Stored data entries

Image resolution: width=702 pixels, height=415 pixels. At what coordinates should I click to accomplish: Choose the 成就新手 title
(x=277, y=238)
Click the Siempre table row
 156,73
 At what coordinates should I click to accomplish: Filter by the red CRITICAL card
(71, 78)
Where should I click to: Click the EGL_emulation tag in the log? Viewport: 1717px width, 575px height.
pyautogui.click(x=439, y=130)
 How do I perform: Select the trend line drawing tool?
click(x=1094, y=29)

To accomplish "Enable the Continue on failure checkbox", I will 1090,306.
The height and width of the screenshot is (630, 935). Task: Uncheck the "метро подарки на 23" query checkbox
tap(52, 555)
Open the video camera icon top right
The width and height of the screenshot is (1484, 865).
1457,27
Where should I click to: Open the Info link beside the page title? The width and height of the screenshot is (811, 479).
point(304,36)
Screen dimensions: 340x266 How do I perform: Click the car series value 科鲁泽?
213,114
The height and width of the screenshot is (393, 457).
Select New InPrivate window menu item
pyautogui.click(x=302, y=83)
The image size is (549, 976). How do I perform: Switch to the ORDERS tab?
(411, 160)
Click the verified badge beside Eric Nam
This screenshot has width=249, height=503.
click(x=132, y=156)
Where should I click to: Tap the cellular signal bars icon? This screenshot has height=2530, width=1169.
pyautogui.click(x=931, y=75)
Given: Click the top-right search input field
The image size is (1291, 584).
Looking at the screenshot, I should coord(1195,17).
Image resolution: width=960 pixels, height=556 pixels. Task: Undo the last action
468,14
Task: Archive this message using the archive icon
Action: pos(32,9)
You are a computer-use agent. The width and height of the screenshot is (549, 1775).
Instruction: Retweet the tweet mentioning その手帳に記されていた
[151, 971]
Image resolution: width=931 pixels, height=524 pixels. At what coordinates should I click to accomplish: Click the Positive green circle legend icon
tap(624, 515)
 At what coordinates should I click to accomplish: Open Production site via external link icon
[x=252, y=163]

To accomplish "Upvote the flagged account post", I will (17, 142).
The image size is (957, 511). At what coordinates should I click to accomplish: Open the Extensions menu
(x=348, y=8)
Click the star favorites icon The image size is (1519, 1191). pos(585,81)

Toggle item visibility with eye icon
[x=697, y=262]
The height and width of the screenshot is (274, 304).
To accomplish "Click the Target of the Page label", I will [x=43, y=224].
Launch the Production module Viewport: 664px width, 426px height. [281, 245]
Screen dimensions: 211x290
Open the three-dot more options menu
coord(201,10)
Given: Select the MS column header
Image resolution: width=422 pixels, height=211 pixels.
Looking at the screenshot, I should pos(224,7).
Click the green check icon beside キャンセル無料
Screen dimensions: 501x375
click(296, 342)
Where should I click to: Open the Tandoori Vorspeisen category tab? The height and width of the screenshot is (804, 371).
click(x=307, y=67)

■ What is being asked ■
Proceeding from the line containing "The height and width of the screenshot is (630, 935)." through the line containing "Given: Select the MS column header", transcribe the lines above exactly, both end lines included.

■ Exercise answer ■
The height and width of the screenshot is (630, 935). Task: Uncheck the "метро подарки на 23" query checkbox
tap(52, 555)
Open the video camera icon top right
The width and height of the screenshot is (1484, 865).
1457,27
Where should I click to: Open the Info link beside the page title? The width and height of the screenshot is (811, 479).
point(304,36)
Screen dimensions: 340x266 How do I perform: Click the car series value 科鲁泽?
213,114
The height and width of the screenshot is (393, 457).
Select New InPrivate window menu item
pyautogui.click(x=302, y=83)
The image size is (549, 976). How do I perform: Switch to the ORDERS tab?
(411, 160)
Click the verified badge beside Eric Nam
This screenshot has width=249, height=503.
click(x=132, y=156)
Where should I click to: Tap the cellular signal bars icon? This screenshot has height=2530, width=1169.
pyautogui.click(x=931, y=75)
Given: Click the top-right search input field
The image size is (1291, 584).
Looking at the screenshot, I should coord(1195,17).
Image resolution: width=960 pixels, height=556 pixels. Task: Undo the last action
468,14
Task: Archive this message using the archive icon
Action: pos(32,9)
You are a computer-use agent. The width and height of the screenshot is (549, 1775).
Instruction: Retweet the tweet mentioning その手帳に記されていた
[151, 971]
Image resolution: width=931 pixels, height=524 pixels. At what coordinates should I click to accomplish: Click the Positive green circle legend icon
tap(624, 515)
 At what coordinates should I click to accomplish: Open Production site via external link icon
[x=252, y=163]

To accomplish "Upvote the flagged account post", I will (17, 142).
The image size is (957, 511). At what coordinates should I click to accomplish: Open the Extensions menu
(x=348, y=8)
Click the star favorites icon The image size is (1519, 1191). pos(585,81)

Toggle item visibility with eye icon
[x=697, y=262]
The height and width of the screenshot is (274, 304).
To accomplish "Click the Target of the Page label", I will [x=43, y=224].
Launch the Production module Viewport: 664px width, 426px height. [281, 245]
Screen dimensions: 211x290
Open the three-dot more options menu
coord(201,10)
Given: Select the MS column header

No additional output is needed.